Good points, Ferrara.
Well, reliability usually is considered to be dependent upon the actions of the Opertaors and Technicians. This is especially true for the equipment which has performed well for some time on the line.
I have seen machines with very high reliability ratings performing sub-optimally on OEE metrics and unreliable machines completely changed and made extremely reliable by the improvements within factory by SGA's (Small group activities), CI, Small improvements / Gemba (a Japanese term for ‘place where it happens’).
Reliabilty is lot more dependent upon the application of engineering knowledge and specialist techniques to prevent or to reduce the frequency of failures.
This involves identifying and correcting the causes of failures / root cause analysis for the breakdowns that happen despite the efforts to prevent them.
Reliability can also be improved by looking at possible potential breakdowns and designing the machines to eliminate those possible incidents or by building contingencies to reduce / eliminate the impact of any breakdown. Reliability is about determining the ways of coping with failures that do occur, if their causes have not been corrected.

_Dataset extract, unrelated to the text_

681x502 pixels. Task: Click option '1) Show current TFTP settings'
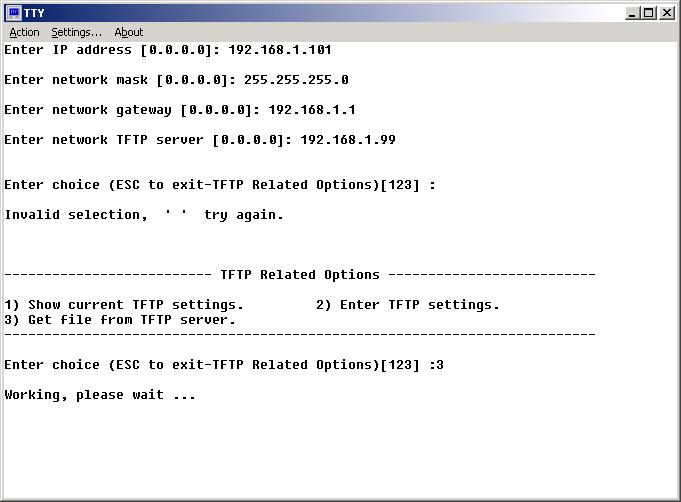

Reliability involves methods for estimating the likely improvements of new designs, and is dependent upon capturing and analyzing the reliability data. (MTTR / MTBF / Why Why Analysis, Root cause analysis and so on...)
So, it is important to track and understand the current experience /performance of your wrapping / tray machine or for that matter any machine. It is even more important to have the right intention and work in the correct direction to benchmark targets and achieve the ideal efficiencies.